When you reach the line containing "Viewport: 542px width, 252px height." in the entries below, begin reproducing lines exactly, and stop once the line containing "Task: Open the Actions" is done.
(EXERCISE DATA begins)
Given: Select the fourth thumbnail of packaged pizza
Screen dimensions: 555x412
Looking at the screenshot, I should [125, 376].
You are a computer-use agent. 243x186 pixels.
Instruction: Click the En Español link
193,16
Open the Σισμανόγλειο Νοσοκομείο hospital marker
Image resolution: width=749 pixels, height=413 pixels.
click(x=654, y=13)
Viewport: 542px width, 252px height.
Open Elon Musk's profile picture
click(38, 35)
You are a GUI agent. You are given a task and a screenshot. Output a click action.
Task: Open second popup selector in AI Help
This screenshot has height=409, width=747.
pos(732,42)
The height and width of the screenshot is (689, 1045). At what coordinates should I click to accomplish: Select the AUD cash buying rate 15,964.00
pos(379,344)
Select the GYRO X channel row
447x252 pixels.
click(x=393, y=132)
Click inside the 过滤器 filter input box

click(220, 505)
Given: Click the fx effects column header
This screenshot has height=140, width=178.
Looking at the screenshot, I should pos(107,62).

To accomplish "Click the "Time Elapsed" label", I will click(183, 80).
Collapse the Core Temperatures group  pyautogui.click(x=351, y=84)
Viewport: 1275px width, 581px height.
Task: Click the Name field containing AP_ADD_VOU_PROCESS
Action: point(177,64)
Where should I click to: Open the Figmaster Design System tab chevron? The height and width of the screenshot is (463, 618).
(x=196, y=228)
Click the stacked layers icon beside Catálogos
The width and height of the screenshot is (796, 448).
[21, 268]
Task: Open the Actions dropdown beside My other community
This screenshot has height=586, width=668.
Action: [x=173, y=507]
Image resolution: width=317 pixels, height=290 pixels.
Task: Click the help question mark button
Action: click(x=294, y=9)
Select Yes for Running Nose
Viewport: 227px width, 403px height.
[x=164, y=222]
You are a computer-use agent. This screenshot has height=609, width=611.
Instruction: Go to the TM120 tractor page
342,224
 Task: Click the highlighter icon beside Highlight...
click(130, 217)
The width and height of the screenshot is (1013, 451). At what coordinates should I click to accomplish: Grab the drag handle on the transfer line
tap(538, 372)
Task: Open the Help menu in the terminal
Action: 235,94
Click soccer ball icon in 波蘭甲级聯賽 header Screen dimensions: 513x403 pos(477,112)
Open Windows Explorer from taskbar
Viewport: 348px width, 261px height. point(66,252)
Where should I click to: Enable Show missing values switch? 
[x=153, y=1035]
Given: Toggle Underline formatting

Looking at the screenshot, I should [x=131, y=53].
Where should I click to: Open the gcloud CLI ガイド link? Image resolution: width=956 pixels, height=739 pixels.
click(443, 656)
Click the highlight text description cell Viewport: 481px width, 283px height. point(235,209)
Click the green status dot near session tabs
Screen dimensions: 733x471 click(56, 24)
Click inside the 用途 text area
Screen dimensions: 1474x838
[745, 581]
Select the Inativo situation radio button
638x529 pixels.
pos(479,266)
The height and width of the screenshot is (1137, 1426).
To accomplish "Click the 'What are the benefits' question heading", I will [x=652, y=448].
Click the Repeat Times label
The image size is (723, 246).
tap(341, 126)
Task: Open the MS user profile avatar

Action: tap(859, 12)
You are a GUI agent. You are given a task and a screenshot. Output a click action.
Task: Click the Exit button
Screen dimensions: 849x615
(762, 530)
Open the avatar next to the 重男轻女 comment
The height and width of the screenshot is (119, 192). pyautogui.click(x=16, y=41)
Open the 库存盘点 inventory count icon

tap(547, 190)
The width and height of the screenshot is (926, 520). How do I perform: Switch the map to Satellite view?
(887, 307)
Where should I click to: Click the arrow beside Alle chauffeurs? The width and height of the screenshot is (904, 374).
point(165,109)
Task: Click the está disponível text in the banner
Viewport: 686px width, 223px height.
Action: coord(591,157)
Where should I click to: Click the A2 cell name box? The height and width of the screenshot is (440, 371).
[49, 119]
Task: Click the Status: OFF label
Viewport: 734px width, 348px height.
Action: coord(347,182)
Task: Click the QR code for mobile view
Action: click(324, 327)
(EXERCISE DATA ends)
SOLVED PROBLEM:
Viewport: 542px width, 252px height.
Open Elon Musk's profile picture
click(38, 35)
You are a GUI agent. You are given a task and a screenshot. Output a click action.
Task: Open second popup selector in AI Help
This screenshot has height=409, width=747.
pos(732,42)
The height and width of the screenshot is (689, 1045). At what coordinates should I click to accomplish: Select the AUD cash buying rate 15,964.00
pos(379,344)
Select the GYRO X channel row
447x252 pixels.
click(x=393, y=132)
Click inside the 过滤器 filter input box

click(220, 505)
Given: Click the fx effects column header
This screenshot has height=140, width=178.
Looking at the screenshot, I should pos(107,62).

To accomplish "Click the "Time Elapsed" label", I will click(183, 80).
Collapse the Core Temperatures group  pyautogui.click(x=351, y=84)
Viewport: 1275px width, 581px height.
Task: Click the Name field containing AP_ADD_VOU_PROCESS
Action: point(177,64)
Where should I click to: Open the Figmaster Design System tab chevron? The height and width of the screenshot is (463, 618).
(x=196, y=228)
Click the stacked layers icon beside Catálogos
The width and height of the screenshot is (796, 448).
[21, 268]
Task: Open the Actions dropdown beside My other community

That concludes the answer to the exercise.